### Task prompt
Below are the records; give again exactly the line with "You are a GUI", the line with "Task: Click the paint format roller icon", and each line that lies between them, and nothing besides.

### Supplied information
/---

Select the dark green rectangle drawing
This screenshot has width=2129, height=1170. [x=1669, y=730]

\---
/---

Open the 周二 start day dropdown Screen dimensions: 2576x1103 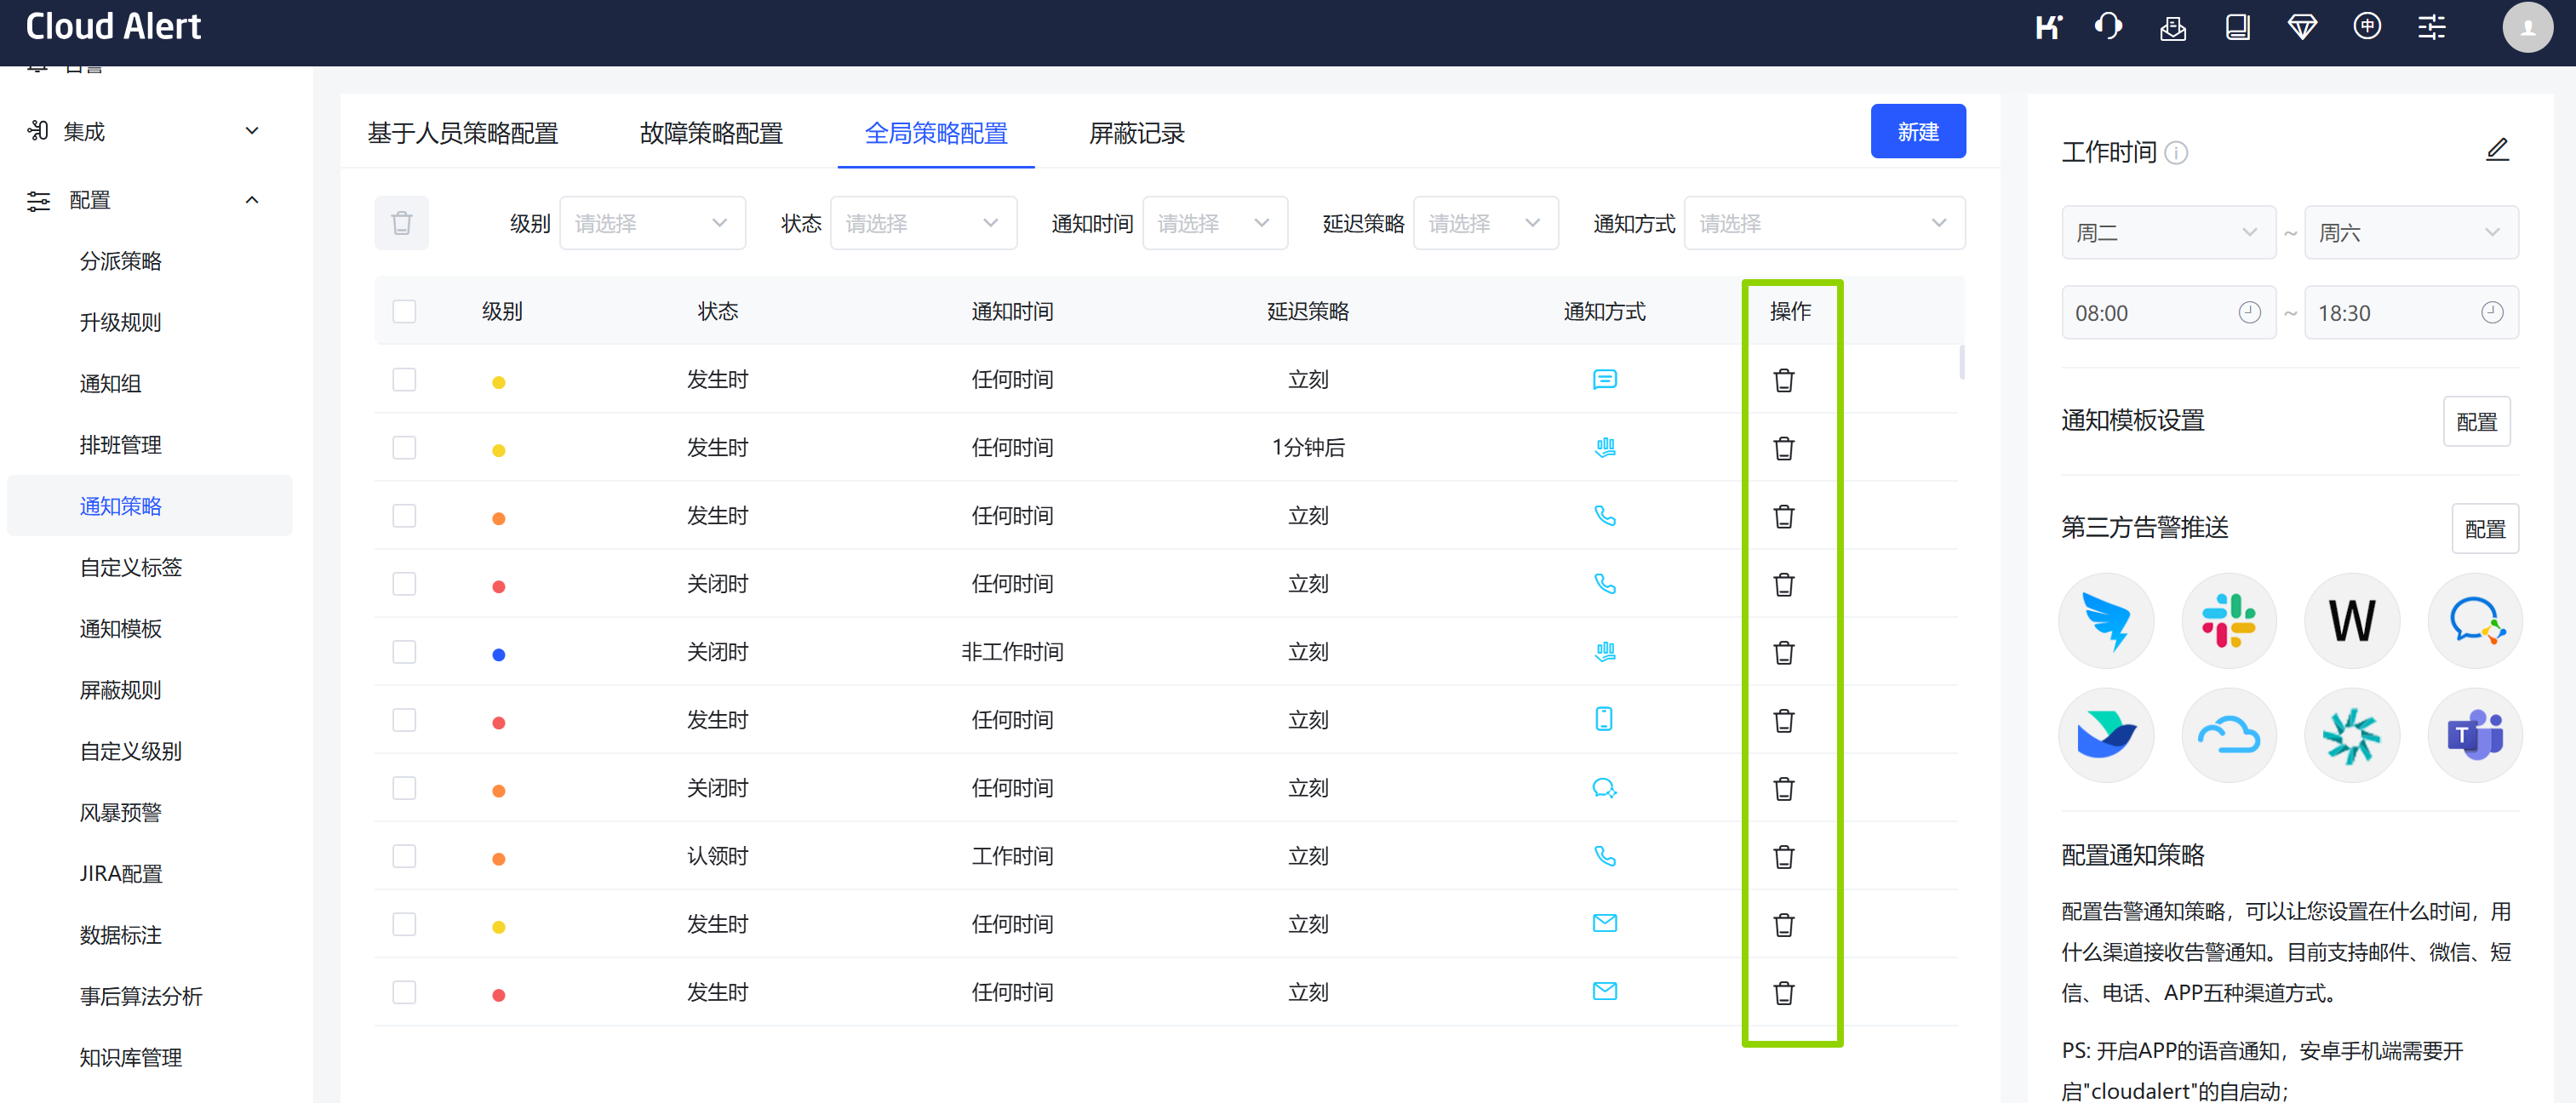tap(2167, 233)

\---
/---

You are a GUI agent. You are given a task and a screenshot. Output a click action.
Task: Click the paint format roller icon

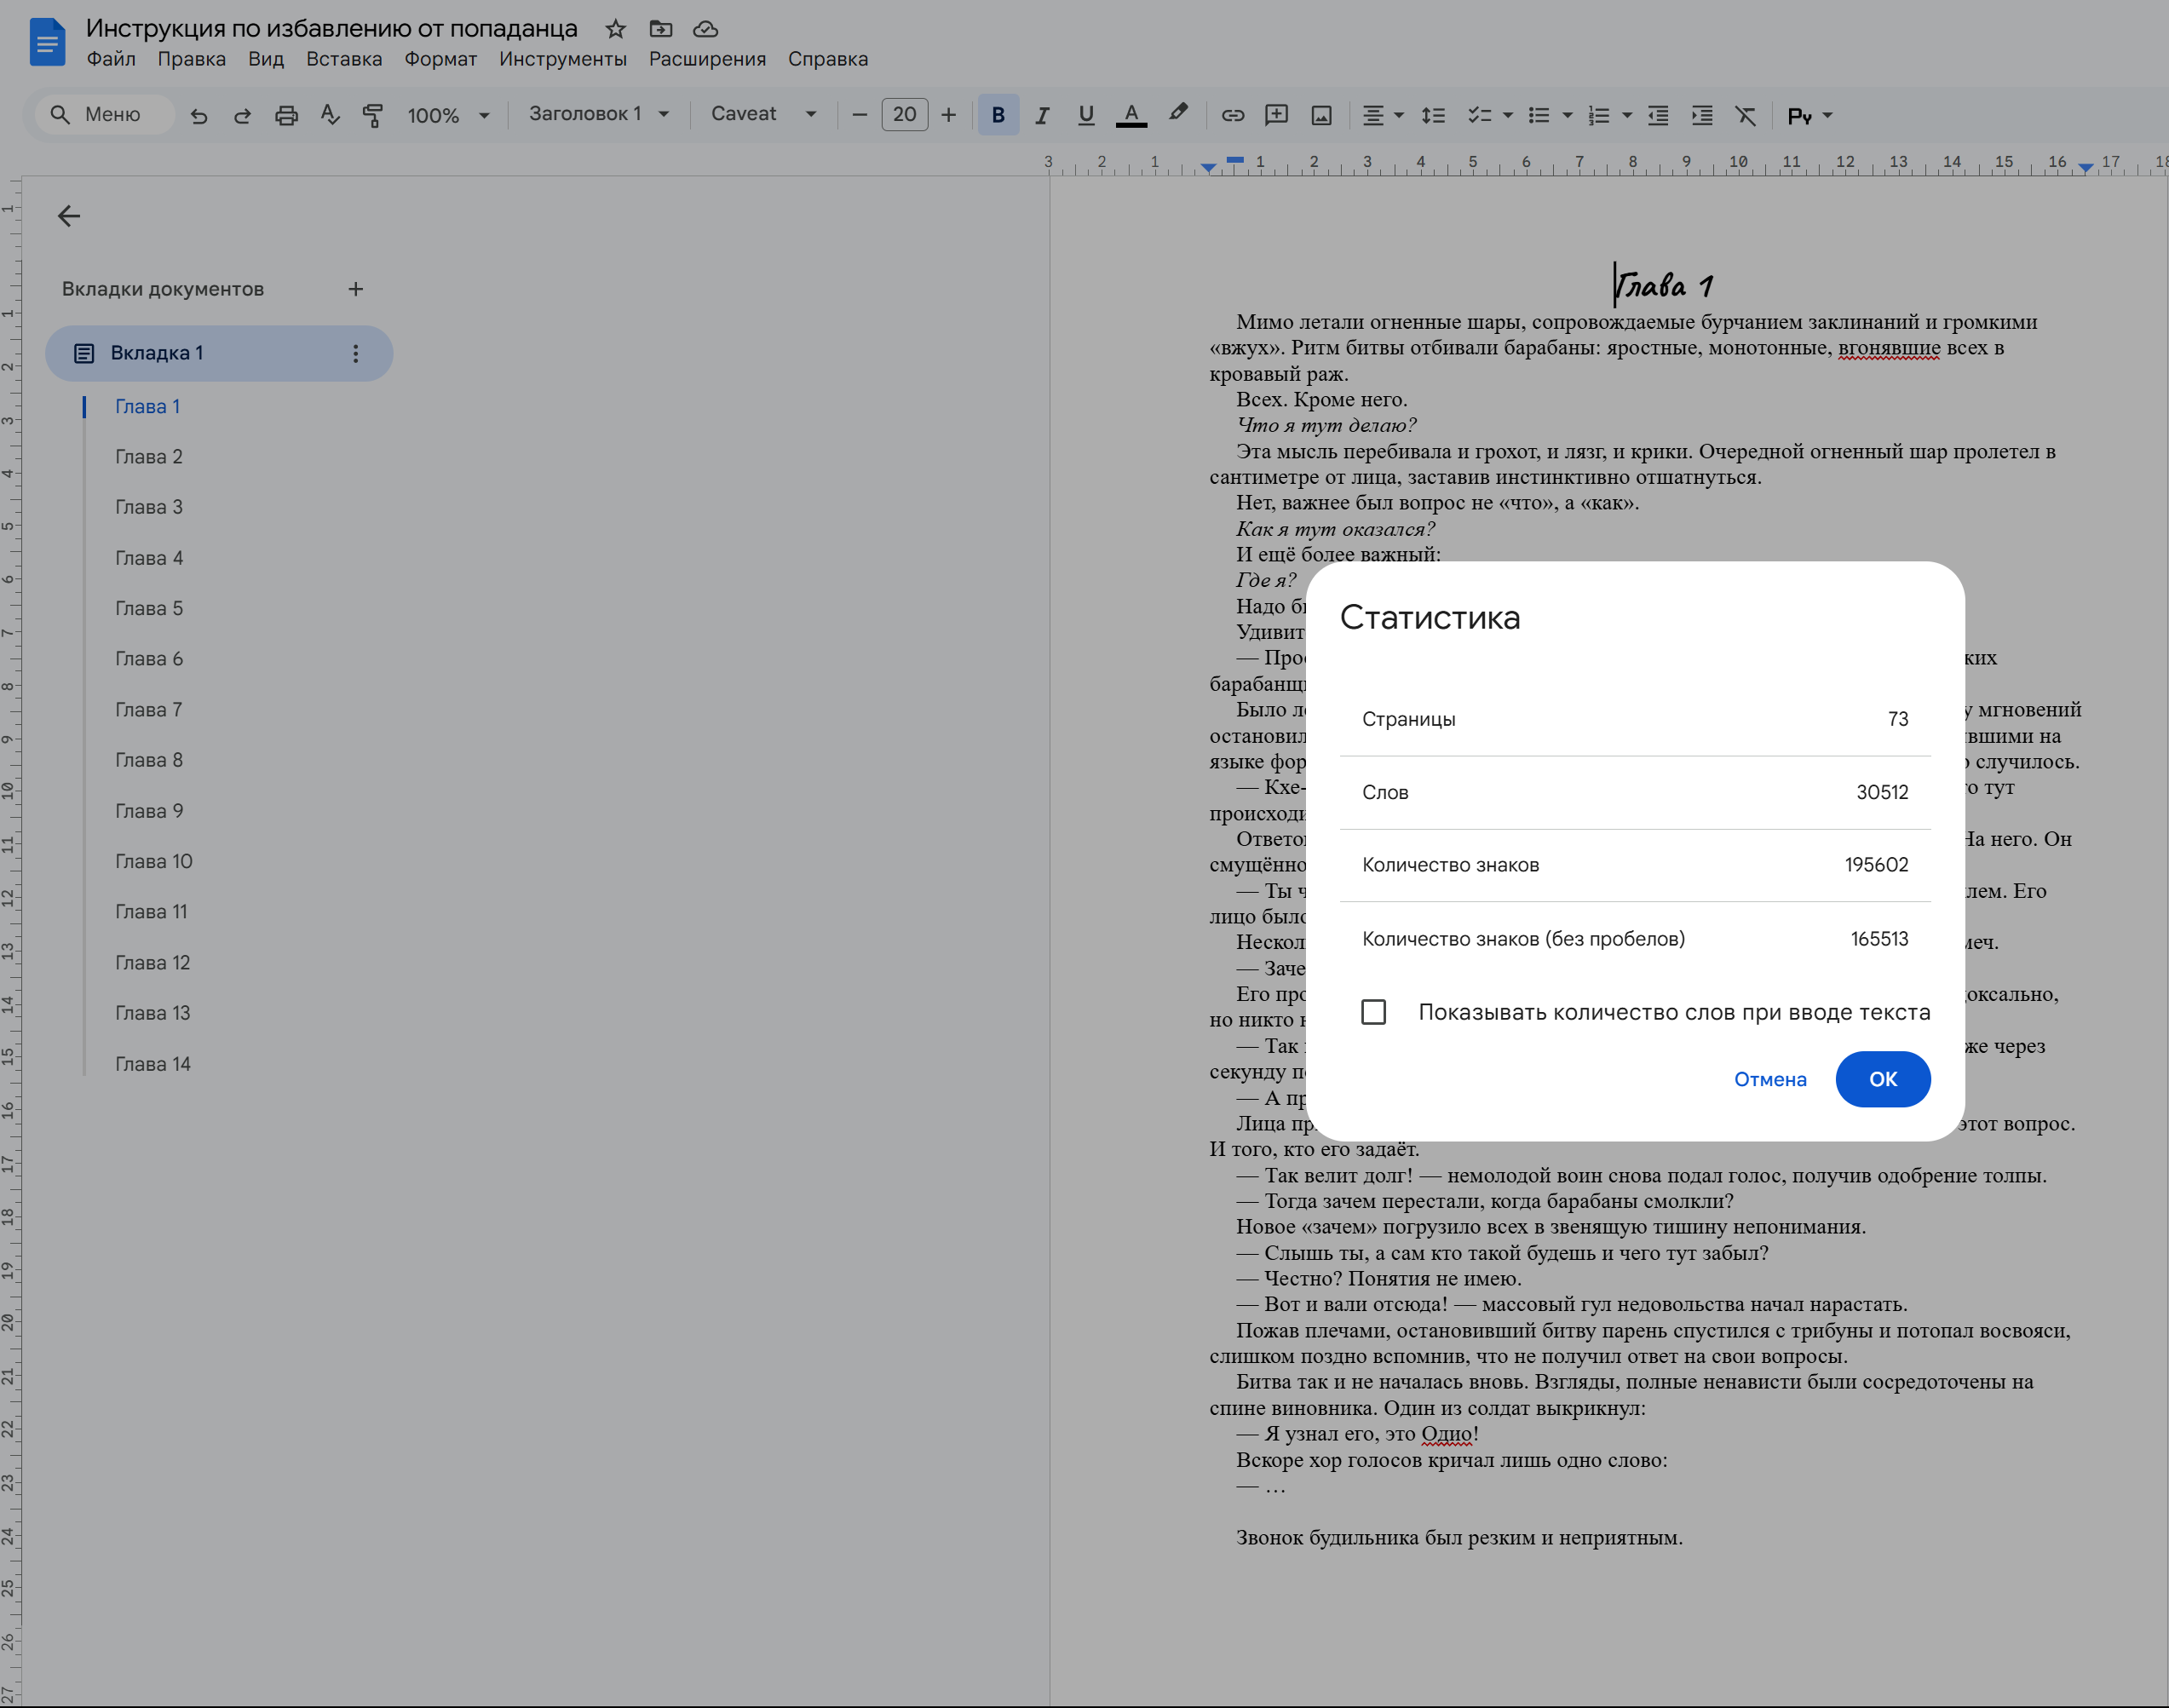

\---

### Your solution
You are a GUI agent. You are given a task and a screenshot. Output a click action.
Task: Click the paint format roller icon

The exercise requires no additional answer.